JAKARTA (Reuters) – Indonesia is preparing to receive thousands of deportees from Malaysia, a government official said on Friday, amid a crackdown there on undocumented workers and as the country suffers its most severe coronavirus outbreak so far.
Malaysia will send back about 7,200 people to Indonesia, which wants the most vulnerable people, including women and children held in detention centres, to be returned first, said Femmy Eka Kartika Putri of Indonesia’s coordinating ministry for human development.
Millions of undocumented workers from Indonesia, Myanmar and Nepal and Bangladesh work in Malaysia, often in the plantation, construction and manufacturing sectors.
But Malaysia has toughened its stance during the pandemic, arresting and deporting thousands of undocumented migrants.

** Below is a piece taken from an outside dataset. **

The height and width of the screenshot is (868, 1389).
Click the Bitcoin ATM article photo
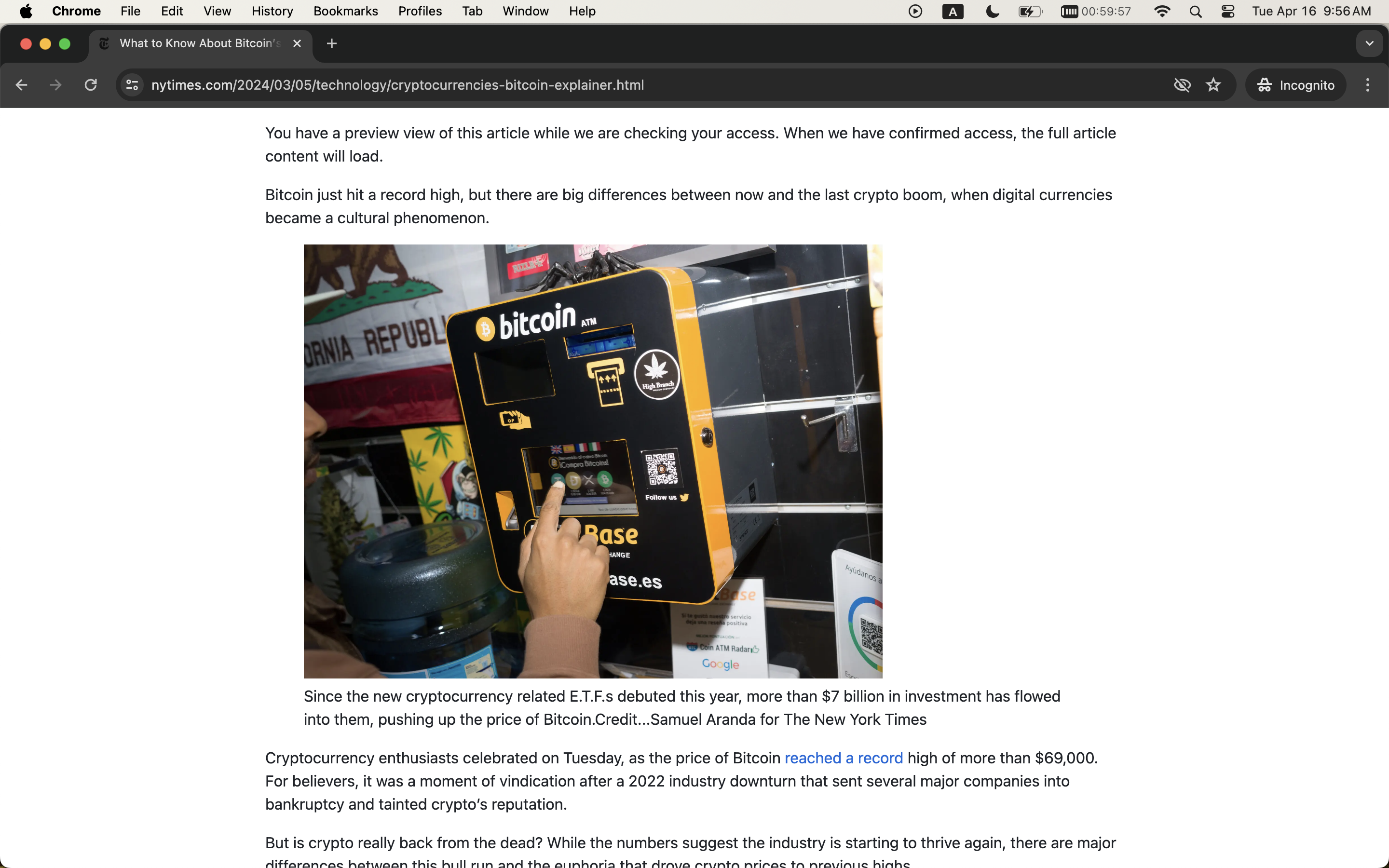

Coronavirus cases and deaths hit record levels last month in Malaysia, which has the most cases per capita in Southeast Asia.
Malaysia’s foreign ministry directed queries on the move to the immigration department, which declined to comment, but the plan comes amid a nationwide lockdown, in place until June 14.
Wahyu Susilo, founder of the Migrant Care, a non-governmental group, said authorities were scrambling to accommodate the planned influx, with no system in place to ensure adequate care, such as social assistance.
“There are no specific mitigation efforts post-deportation,” he said.